**What is expected**
Each line of the listing that holds "item" counts once; report how many there are, and nothing more.

——————————

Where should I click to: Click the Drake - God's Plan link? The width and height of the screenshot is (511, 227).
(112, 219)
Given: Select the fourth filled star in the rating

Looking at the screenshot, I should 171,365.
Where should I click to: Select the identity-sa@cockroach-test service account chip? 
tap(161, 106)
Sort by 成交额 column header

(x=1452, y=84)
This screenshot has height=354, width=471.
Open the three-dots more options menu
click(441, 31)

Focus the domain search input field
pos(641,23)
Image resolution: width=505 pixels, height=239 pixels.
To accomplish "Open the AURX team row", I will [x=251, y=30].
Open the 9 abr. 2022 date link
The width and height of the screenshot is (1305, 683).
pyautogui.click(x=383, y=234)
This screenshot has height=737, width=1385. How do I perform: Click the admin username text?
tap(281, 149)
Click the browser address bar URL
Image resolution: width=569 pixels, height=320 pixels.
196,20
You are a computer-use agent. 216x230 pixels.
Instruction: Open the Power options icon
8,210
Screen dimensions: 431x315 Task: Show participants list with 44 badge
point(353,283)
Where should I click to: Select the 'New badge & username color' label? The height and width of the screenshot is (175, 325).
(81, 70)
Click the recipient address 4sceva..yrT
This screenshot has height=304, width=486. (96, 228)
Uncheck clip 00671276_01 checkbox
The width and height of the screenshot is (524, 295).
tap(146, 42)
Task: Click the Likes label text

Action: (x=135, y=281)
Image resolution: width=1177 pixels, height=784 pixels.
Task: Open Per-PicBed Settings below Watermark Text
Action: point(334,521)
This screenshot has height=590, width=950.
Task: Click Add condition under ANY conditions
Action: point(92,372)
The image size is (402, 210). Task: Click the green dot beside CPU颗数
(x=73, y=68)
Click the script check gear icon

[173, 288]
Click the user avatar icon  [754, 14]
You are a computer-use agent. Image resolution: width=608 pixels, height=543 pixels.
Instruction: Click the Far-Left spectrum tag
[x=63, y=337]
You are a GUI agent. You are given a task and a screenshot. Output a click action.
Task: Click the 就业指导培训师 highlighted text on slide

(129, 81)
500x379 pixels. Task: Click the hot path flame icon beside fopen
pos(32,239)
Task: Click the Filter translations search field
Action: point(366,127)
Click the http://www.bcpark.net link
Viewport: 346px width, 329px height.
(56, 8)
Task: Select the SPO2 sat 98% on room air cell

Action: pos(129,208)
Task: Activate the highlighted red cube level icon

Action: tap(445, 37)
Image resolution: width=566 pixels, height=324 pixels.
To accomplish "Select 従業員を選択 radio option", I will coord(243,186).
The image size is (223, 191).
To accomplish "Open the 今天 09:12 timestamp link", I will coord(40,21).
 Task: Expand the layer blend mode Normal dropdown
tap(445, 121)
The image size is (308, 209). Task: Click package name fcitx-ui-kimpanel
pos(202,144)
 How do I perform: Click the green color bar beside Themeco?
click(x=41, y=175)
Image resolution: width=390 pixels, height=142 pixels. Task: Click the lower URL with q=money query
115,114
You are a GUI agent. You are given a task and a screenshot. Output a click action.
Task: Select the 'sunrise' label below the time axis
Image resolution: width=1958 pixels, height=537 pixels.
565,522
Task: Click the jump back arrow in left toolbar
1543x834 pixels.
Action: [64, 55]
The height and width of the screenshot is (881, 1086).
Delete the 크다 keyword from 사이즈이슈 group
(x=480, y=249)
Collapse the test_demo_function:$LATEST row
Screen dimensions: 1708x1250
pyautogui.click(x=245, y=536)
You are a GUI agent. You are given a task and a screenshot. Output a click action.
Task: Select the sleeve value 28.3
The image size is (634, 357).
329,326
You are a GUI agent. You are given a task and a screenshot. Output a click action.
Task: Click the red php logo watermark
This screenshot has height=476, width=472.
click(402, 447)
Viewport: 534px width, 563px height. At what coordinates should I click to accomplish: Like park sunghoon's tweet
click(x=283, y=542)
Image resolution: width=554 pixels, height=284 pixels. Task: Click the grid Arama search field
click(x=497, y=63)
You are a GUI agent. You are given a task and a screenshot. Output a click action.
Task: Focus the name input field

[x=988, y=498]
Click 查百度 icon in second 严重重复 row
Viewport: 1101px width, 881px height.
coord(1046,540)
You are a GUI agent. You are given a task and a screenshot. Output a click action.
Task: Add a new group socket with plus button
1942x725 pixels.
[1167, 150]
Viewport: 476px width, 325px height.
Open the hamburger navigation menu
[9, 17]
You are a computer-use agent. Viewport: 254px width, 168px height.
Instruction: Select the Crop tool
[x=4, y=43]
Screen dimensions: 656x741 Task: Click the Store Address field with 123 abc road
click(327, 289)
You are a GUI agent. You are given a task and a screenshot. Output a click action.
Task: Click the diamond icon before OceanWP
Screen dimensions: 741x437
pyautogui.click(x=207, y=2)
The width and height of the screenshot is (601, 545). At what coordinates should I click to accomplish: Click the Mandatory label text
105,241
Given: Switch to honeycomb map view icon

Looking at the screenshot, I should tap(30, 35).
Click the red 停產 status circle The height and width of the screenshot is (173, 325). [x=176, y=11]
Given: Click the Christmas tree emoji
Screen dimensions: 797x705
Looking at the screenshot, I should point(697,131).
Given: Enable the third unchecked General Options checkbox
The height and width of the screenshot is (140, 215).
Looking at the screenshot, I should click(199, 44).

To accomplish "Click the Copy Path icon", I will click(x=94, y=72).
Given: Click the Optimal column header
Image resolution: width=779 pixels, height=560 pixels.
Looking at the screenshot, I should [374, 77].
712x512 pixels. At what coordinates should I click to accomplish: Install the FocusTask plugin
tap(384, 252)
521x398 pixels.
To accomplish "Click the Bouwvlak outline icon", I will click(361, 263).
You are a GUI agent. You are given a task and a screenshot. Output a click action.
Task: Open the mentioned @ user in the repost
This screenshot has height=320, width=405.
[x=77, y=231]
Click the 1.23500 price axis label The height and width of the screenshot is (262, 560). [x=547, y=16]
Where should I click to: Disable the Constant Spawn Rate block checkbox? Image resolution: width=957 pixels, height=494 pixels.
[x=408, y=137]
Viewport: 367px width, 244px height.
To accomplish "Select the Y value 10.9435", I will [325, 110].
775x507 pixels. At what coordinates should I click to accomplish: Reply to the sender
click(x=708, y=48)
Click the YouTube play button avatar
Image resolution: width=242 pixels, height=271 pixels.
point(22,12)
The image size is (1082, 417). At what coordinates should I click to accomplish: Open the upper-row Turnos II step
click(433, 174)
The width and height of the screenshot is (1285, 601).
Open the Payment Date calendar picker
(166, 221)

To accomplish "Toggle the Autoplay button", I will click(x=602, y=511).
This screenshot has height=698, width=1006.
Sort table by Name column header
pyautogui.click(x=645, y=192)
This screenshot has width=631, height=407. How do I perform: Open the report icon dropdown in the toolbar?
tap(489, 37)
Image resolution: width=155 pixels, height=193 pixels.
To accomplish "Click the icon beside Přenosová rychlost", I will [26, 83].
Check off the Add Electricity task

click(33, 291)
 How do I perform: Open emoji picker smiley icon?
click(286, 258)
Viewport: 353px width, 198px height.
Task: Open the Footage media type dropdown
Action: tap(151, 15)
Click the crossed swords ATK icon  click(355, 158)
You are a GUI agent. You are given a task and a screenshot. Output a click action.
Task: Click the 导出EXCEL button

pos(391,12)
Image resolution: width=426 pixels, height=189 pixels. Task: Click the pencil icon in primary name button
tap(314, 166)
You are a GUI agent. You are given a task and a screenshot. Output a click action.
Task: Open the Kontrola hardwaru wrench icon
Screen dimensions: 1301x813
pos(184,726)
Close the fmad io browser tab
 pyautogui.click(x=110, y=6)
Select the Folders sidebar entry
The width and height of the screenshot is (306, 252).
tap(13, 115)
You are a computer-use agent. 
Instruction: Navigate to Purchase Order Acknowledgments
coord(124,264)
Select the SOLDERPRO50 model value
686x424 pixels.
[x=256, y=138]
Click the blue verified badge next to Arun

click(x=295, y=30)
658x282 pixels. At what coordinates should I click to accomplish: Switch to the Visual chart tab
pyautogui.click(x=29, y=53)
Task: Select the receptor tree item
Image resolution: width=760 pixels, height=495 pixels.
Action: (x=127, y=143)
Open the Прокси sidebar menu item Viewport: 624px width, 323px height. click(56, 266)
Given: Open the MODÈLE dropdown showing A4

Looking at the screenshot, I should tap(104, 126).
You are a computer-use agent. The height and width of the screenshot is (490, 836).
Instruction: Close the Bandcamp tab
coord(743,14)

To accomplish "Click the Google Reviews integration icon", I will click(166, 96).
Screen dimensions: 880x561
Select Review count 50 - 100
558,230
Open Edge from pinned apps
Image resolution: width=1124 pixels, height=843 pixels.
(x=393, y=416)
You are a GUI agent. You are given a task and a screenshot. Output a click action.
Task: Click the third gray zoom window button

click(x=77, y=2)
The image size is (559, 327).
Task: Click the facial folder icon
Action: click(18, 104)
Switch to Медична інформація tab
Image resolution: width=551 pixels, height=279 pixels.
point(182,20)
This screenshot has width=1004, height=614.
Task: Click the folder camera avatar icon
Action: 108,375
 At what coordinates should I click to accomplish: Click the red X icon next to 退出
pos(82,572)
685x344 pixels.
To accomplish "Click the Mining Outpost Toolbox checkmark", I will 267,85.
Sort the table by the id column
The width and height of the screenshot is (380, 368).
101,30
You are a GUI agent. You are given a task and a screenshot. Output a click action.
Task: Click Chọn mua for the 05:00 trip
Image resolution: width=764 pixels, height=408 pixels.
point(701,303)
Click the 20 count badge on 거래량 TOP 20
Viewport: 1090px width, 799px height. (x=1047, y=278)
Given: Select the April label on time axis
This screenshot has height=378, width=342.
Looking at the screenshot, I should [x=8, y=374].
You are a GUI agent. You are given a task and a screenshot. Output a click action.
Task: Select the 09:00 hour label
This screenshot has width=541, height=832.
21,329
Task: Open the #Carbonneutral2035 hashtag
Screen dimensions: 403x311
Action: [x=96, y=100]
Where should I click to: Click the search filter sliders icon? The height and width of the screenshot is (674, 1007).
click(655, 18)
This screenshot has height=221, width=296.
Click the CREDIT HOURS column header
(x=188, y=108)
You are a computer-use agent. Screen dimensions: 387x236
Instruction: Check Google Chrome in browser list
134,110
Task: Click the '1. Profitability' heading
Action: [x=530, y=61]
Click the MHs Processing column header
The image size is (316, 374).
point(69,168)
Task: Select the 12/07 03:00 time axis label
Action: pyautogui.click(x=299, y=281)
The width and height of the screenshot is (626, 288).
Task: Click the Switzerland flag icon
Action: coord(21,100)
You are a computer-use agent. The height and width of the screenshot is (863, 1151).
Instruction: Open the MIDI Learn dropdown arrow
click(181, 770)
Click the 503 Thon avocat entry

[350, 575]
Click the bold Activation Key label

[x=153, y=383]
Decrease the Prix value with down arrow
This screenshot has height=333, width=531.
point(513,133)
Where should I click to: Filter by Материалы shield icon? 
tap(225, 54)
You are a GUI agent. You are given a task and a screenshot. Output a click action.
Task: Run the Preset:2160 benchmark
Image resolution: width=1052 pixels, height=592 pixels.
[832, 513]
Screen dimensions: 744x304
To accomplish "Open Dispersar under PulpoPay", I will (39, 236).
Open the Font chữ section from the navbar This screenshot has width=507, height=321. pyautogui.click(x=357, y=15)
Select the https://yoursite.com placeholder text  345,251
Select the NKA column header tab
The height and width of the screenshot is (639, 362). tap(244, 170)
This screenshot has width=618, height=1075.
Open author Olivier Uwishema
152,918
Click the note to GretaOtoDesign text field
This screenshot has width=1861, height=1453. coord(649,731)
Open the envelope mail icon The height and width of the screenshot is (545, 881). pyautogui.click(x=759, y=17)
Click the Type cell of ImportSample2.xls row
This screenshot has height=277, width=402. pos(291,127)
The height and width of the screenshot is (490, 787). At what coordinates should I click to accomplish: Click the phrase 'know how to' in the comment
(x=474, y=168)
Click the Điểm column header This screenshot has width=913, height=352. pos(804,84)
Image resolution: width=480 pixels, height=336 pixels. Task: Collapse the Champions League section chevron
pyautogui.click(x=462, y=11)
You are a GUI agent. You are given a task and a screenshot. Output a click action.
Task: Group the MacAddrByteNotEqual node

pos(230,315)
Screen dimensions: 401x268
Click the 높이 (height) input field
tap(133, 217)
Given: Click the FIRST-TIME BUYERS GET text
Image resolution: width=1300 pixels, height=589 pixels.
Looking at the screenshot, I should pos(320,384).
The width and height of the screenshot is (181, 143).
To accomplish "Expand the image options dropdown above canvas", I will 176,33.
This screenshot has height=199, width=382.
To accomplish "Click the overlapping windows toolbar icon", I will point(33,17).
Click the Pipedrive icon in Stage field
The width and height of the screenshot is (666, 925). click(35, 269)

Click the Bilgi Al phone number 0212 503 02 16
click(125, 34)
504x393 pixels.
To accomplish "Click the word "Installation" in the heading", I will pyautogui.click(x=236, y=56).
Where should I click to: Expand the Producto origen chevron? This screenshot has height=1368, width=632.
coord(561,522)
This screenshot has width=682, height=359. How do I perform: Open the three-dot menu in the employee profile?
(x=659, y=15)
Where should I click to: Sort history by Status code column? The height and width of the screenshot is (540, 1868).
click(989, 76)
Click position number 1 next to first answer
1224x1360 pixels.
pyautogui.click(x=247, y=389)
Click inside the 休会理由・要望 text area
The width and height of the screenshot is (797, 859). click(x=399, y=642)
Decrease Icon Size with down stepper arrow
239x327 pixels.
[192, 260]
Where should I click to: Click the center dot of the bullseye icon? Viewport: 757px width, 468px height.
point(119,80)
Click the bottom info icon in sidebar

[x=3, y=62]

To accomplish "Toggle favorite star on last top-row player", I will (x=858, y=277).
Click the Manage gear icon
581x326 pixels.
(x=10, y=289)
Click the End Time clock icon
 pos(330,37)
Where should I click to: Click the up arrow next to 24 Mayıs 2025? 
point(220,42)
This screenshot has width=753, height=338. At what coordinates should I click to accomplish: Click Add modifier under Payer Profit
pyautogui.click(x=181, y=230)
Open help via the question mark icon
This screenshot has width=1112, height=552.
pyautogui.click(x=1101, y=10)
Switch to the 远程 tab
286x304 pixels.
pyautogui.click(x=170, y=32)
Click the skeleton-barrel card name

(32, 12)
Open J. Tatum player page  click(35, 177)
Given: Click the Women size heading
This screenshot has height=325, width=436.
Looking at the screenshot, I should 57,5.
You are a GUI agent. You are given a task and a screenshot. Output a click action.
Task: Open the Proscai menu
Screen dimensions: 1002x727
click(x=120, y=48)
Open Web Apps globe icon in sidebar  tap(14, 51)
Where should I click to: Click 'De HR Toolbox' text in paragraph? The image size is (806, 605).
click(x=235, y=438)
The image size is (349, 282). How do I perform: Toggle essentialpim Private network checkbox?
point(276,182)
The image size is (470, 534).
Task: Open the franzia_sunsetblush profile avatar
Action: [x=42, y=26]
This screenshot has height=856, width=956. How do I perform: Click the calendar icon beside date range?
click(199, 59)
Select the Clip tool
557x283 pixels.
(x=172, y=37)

——————————

**Solution to this problem**
2